━━━ EXERCISE PASSAGE ━━━
Stay up to date with notifications from The Independent

Notifications can be managed in browser preferences.

Network: Going Organic after Yahoo!

What's next on the agenda for Jonathan Nelson, the unconventional brains behind two pioneering Web companies?

Liz Bailey
Sunday 12 September 1999 23:02 BST
Comments

You know the story, the one about how Jonathan Nelson, the CEO of Organic, designed Yahoo! on the back of a cocktail napkin while on a camping trip with its founder, Jerry Yang. The bad news is: "It's simply not true," says Nelson. "Well, it's kind of an amalgamation of two stories. It is true that we designed Yahoo!, but it was a long, arduous process, not done on cocktail napkins. And I've never gone camping with Jerry Yang, much as it would probably be fun to share a tent with a millionaire.

"The story you're probably thinking of was in 1994, when we were designing a site for Club Med, the first online travel site. The same ad agency that hired us to do Club Med for them also did Volvo, and the account person from Volvo walks into this cocktail party and says, `Where's that Web guy? We want one of those Web things. What would it look like?'

"I just sketched it out for him - I literally drew the thing and said, `Here', and in fact if you looked at that site, it looks a little better than the sketch, but essentially it had exactly the same architecture."

Organic charged $20,000 for this, the first automobile website - wildly inexpensive by today's standards, but Nelson says: "It was twice as much as Club Med, which was $10,000."

This rather begs the question: what would Nelson have been doing with a cocktail napkin on a camping trip. "Having a cocktail," he says.

Nelson doesn't have "CEO" tattooed across his forehead, by any means. The size and complexity of his company - 700 employees in seven offices, including London, Sao Paolo and now Singapore - that began in his home seems to stun him anew every time he considers it. He's as happy to talk to you about jazz, or art, or, indeed, Tibetan parenting as he is about e-commerce and the Web.

Nelson, born in Wisconsin, did most of his undergraduate degree in art and history at a small liberal arts college there. When he graduated, he says: "I figured I'd do what every other logical, right-minded liberal arts major would do, which was write a book about Tibetan birth methods."

Come again? "But I was graduating in June of 1989, and it was not the right time to go to China; Tiananmen Square happened two days before I graduated. Rioting in Shanghai and all that stuff."

Instead, Nelson went to New York. "I called up these friends of mine who were in the music industry" Nelson worked at the Knitting Factory, a SoHo jazz club for about a year. He toured the world with bands such as the Jazz Passengersand Negativeland. "It was a very East Village kind of thing."

Leaving the music business wasn't difficult for Nelson. "Either you do the music you really love, which denotes lack of income - `non-profit' is too generous a term - or you end up working for Mariah Carey and Whitney Houston, making money but never spending it because you're always on the road." Nelson moved to San Francisco to get into in multi-media because he thought developments there in 1991-92 were "kind of interesting".
━━━ GIVEN DATA ━━━
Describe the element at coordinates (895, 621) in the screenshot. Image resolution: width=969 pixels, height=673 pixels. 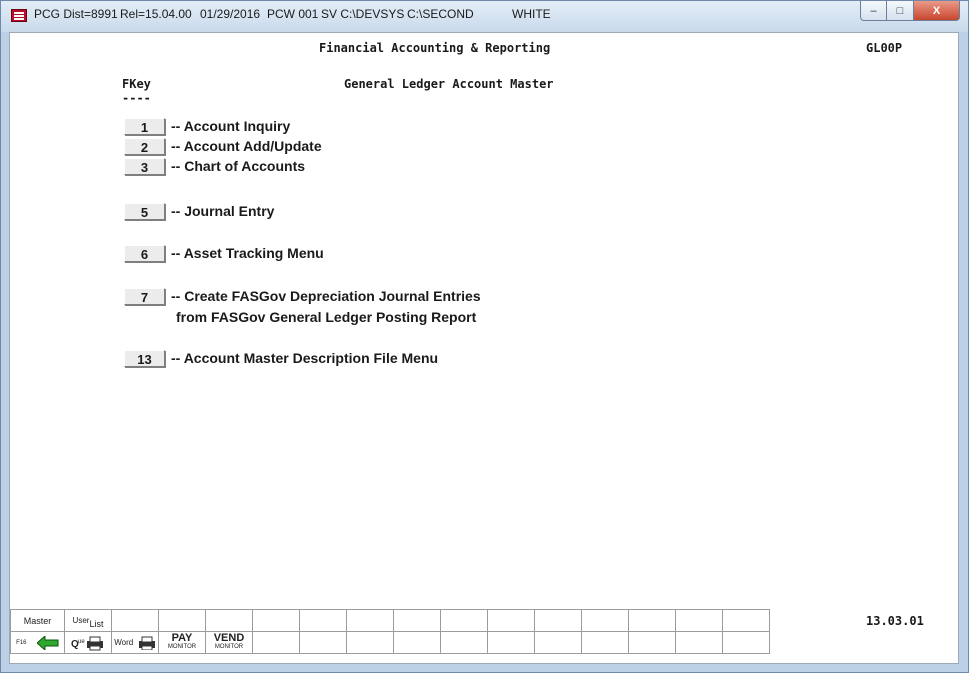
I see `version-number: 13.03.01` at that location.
━━━
━━━ GIVEN DATA ━━━
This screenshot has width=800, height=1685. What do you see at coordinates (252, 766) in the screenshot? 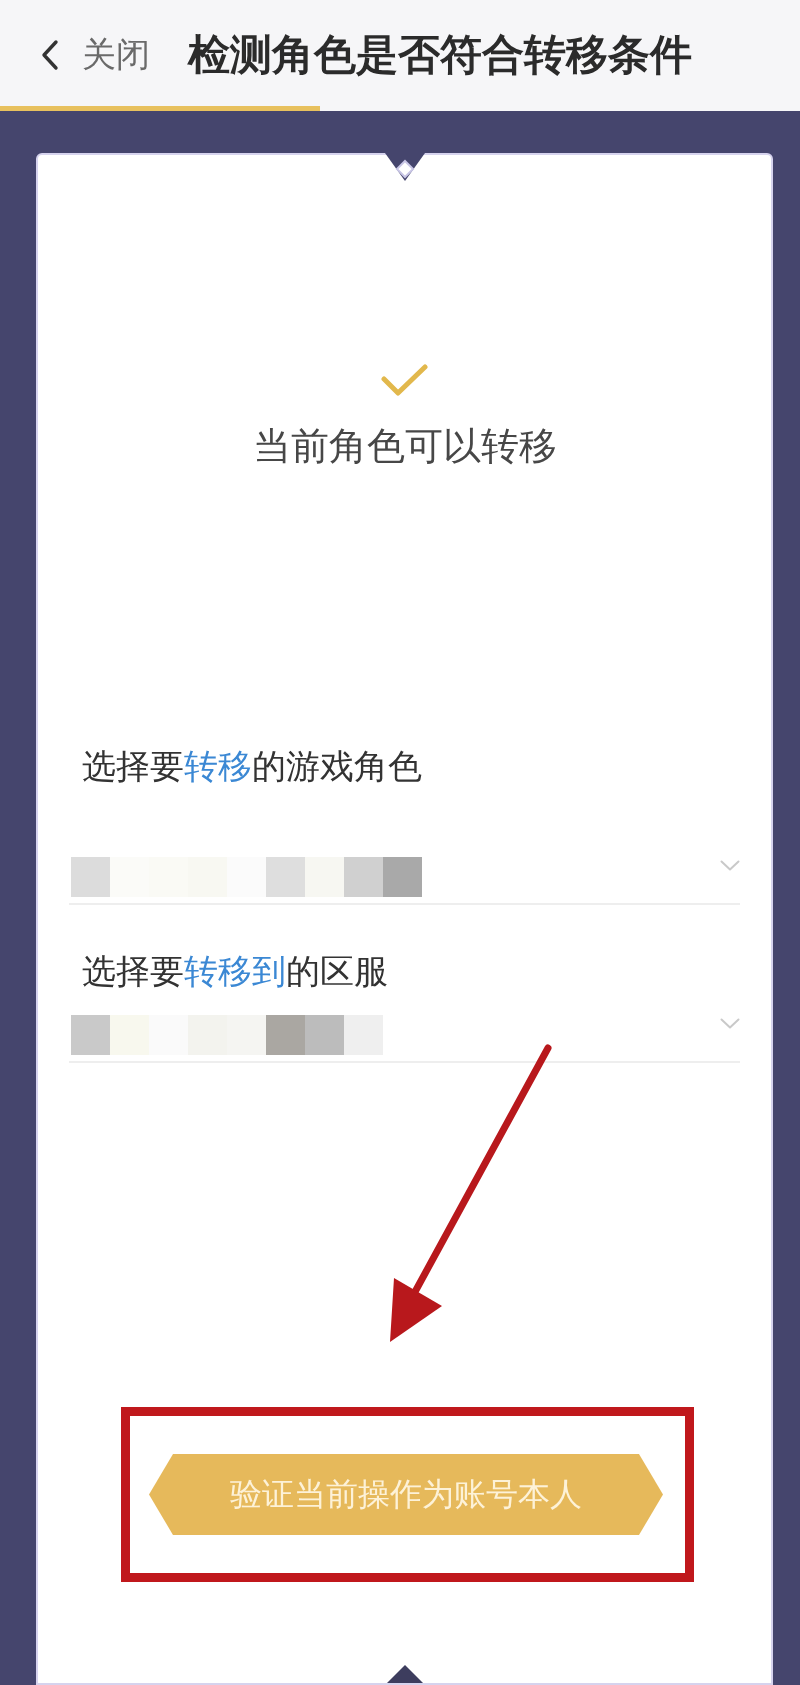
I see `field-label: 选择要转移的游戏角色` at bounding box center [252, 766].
━━━
• TASK:
Please reproduce the part of the Jonathan Nelson article that opens with the words containing "Notifications can be" and closes with "pioneering Web companies?".

• EXERCISE OUTPUT:
Notifications can be managed in browser preferences.

Network: Going Organic after Yahoo!

What's next on the agenda for Jonathan Nelson, the unconventional brains behind two pioneering Web companies?